Records:
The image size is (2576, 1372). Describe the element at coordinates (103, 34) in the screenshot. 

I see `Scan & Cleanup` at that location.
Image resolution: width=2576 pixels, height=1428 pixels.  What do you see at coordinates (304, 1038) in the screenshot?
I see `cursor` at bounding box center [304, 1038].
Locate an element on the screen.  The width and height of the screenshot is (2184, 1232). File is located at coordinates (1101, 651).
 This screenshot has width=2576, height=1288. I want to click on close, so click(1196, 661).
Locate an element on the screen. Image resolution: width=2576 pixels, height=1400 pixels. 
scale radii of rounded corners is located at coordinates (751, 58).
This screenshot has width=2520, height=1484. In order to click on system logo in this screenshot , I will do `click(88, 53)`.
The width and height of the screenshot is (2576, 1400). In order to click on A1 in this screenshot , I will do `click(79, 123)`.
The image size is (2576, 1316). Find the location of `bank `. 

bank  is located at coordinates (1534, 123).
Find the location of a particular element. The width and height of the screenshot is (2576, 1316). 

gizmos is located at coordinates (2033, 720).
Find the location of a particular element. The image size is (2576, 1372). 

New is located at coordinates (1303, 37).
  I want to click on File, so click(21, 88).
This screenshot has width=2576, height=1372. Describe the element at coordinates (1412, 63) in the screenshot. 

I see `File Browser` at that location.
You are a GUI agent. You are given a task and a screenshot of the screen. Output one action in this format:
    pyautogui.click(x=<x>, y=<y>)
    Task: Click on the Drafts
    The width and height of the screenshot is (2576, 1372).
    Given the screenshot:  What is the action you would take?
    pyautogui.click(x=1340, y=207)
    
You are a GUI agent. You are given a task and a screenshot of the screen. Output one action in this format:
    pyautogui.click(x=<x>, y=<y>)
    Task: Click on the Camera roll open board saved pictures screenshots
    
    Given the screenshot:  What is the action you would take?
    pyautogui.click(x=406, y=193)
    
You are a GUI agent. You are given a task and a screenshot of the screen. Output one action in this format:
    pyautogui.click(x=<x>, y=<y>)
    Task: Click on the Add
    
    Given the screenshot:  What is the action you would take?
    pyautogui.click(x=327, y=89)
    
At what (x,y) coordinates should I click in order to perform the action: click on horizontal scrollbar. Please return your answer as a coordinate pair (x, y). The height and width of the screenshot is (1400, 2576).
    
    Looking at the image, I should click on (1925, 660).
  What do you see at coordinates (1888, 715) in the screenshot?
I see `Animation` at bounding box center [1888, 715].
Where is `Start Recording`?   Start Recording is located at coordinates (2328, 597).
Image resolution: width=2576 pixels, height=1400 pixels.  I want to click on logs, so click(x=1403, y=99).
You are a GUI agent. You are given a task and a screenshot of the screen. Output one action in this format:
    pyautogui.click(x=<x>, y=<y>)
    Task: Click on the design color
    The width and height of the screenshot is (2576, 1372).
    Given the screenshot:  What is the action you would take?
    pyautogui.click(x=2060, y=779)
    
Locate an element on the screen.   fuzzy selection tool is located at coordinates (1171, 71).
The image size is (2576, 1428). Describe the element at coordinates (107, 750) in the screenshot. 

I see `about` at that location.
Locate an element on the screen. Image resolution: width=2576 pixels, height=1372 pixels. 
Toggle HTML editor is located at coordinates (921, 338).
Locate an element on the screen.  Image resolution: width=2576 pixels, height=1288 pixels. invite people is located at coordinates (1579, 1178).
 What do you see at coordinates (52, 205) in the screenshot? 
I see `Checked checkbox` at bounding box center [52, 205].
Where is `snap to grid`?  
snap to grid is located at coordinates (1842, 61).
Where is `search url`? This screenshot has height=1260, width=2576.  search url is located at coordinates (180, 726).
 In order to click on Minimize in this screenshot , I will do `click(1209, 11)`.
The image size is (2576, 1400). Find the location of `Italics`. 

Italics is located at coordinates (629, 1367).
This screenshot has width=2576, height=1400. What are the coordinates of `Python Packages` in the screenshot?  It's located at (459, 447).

_What is expected_
Reproduce every one of the records above word for word.

_Solution to this exercise_
The image size is (2576, 1372). Describe the element at coordinates (103, 34) in the screenshot. 

I see `Scan & Cleanup` at that location.
Image resolution: width=2576 pixels, height=1428 pixels.  What do you see at coordinates (304, 1038) in the screenshot?
I see `cursor` at bounding box center [304, 1038].
Locate an element on the screen.  The width and height of the screenshot is (2184, 1232). File is located at coordinates (1101, 651).
 This screenshot has width=2576, height=1288. I want to click on close, so click(1196, 661).
Locate an element on the screen. Image resolution: width=2576 pixels, height=1400 pixels. 
scale radii of rounded corners is located at coordinates (751, 58).
This screenshot has width=2520, height=1484. In order to click on system logo in this screenshot , I will do `click(88, 53)`.
The width and height of the screenshot is (2576, 1400). In order to click on A1 in this screenshot , I will do `click(79, 123)`.
The image size is (2576, 1316). Find the location of `bank `. 

bank  is located at coordinates (1534, 123).
Find the location of a particular element. The width and height of the screenshot is (2576, 1316). 

gizmos is located at coordinates (2033, 720).
Find the location of a particular element. The image size is (2576, 1372). 

New is located at coordinates (1303, 37).
  I want to click on File, so click(21, 88).
This screenshot has width=2576, height=1372. Describe the element at coordinates (1412, 63) in the screenshot. 

I see `File Browser` at that location.
You are a GUI agent. You are given a task and a screenshot of the screen. Output one action in this format:
    pyautogui.click(x=<x>, y=<y>)
    Task: Click on the Drafts
    The width and height of the screenshot is (2576, 1372).
    Given the screenshot:  What is the action you would take?
    pyautogui.click(x=1340, y=207)
    
You are a GUI agent. You are given a task and a screenshot of the screen. Output one action in this format:
    pyautogui.click(x=<x>, y=<y>)
    Task: Click on the Camera roll open board saved pictures screenshots
    
    Given the screenshot:  What is the action you would take?
    pyautogui.click(x=406, y=193)
    
You are a GUI agent. You are given a task and a screenshot of the screen. Output one action in this format:
    pyautogui.click(x=<x>, y=<y>)
    Task: Click on the Add
    
    Given the screenshot:  What is the action you would take?
    pyautogui.click(x=327, y=89)
    
At what (x,y) coordinates should I click in order to perform the action: click on horizontal scrollbar. Please return your answer as a coordinate pair (x, y). The height and width of the screenshot is (1400, 2576).
    
    Looking at the image, I should click on (1925, 660).
  What do you see at coordinates (1888, 715) in the screenshot?
I see `Animation` at bounding box center [1888, 715].
Where is `Start Recording`?   Start Recording is located at coordinates (2328, 597).
Image resolution: width=2576 pixels, height=1400 pixels.  I want to click on logs, so click(x=1403, y=99).
You are a GUI agent. You are given a task and a screenshot of the screen. Output one action in this format:
    pyautogui.click(x=<x>, y=<y>)
    Task: Click on the design color
    The width and height of the screenshot is (2576, 1372).
    Given the screenshot:  What is the action you would take?
    pyautogui.click(x=2060, y=779)
    
Locate an element on the screen.   fuzzy selection tool is located at coordinates (1171, 71).
The image size is (2576, 1428). Describe the element at coordinates (107, 750) in the screenshot. 

I see `about` at that location.
Locate an element on the screen. Image resolution: width=2576 pixels, height=1372 pixels. 
Toggle HTML editor is located at coordinates (921, 338).
Locate an element on the screen.  Image resolution: width=2576 pixels, height=1288 pixels. invite people is located at coordinates (1579, 1178).
 What do you see at coordinates (52, 205) in the screenshot? 
I see `Checked checkbox` at bounding box center [52, 205].
Where is `snap to grid`?  
snap to grid is located at coordinates (1842, 61).
Where is `search url`? This screenshot has height=1260, width=2576.  search url is located at coordinates (180, 726).
 In order to click on Minimize in this screenshot , I will do `click(1209, 11)`.
The image size is (2576, 1400). Find the location of `Italics`. 

Italics is located at coordinates (629, 1367).
This screenshot has width=2576, height=1400. What are the coordinates of `Python Packages` in the screenshot?  It's located at (459, 447).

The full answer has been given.